Here’s the short version of the process:
- Identify the system you need to hack. This can be a process that isn’t working or a product that needs to be improved. It could as simple as meeting you regularly have with your team.
- Decide how you want that system to be better specifically. If you are hacking your team meeting, what would better look like? How will you know if you’ve been successful? Maybe you want your meetings to be 15 minutes shorter. That’s a specific aspiration for the meeting that you can pursue.

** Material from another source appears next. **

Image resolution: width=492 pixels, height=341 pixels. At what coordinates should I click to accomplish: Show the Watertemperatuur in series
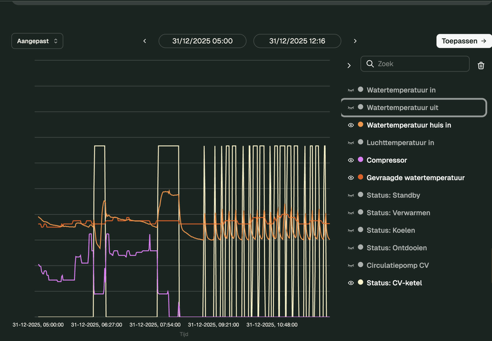351,90
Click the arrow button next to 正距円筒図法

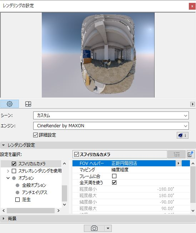179,163
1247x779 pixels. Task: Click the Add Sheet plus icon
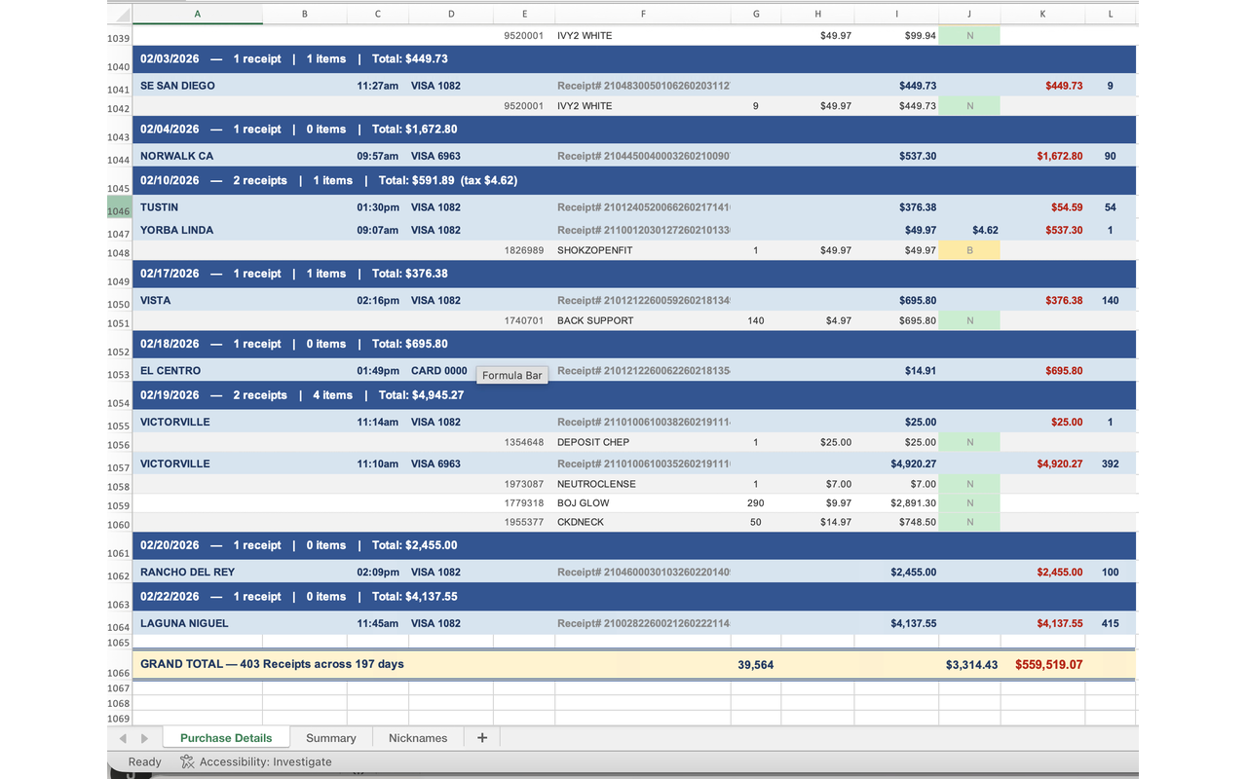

- Break the system down into it’s smaller parts or components. A meeting may not seem like it has a lot of parts, but when you look closer, there are more than you think. The location, agenda, time of day, who’s invited, who leads, ground rules, technology used, seating, the temperature of the room…I could go on.
- Pick one of the components and make a change to it that you think might make the overall system better in the way you defined. This is called a hack. For it to be a hack, it must be a change that you can make without needing resources, support or permission from anyone else. It is something you can take action on immediately. A meeting hack might be that you establish a ground rule that if you can’t arrive on time, you don’t attend. Or another could be to remove the chairs and have stand-up meetings. These are two hacks you could try. If they work to make the meeting shorter, keep them. If not, try another hack.
Simple. Fast. Effective. And low risk.
Hacking taps into that ingrained curiosity we all had as children. It is that curiosity that drove us to pull things apart to see what was on the inside. It compelled us to explore and experiment. To become a hacker, you need to find that curiosity again and turn it loose.
Hacking puts the power to drive change back in your hands and the hands of each employee in the organization. If you want to speed up your organization and unleash more innovation, give hacking a try.